Input records ->
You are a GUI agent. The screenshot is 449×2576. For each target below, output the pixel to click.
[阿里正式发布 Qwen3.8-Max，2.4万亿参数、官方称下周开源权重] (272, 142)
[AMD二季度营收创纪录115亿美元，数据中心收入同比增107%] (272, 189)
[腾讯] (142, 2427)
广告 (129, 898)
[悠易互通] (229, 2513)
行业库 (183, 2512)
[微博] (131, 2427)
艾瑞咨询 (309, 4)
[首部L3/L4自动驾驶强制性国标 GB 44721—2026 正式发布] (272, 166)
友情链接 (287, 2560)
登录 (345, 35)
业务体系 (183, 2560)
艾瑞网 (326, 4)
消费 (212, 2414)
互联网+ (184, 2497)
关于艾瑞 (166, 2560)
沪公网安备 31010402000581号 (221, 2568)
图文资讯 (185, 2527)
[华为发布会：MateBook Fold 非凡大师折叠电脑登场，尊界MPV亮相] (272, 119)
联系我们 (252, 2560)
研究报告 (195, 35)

What this task involves ->
Give back exactly the lines that run from the line with "登录 (345, 35)" through the close of the material, counting both ends, and nothing more.

Task answer ->
登录 (345, 35)
业务体系 (183, 2560)
艾瑞网 (326, 4)
消费 (212, 2414)
互联网+ (184, 2497)
关于艾瑞 (166, 2560)
沪公网安备 31010402000581号 (221, 2568)
图文资讯 (185, 2527)
[华为发布会：MateBook Fold 非凡大师折叠电脑登场，尊界MPV亮相] (272, 119)
联系我们 (252, 2560)
研究报告 (195, 35)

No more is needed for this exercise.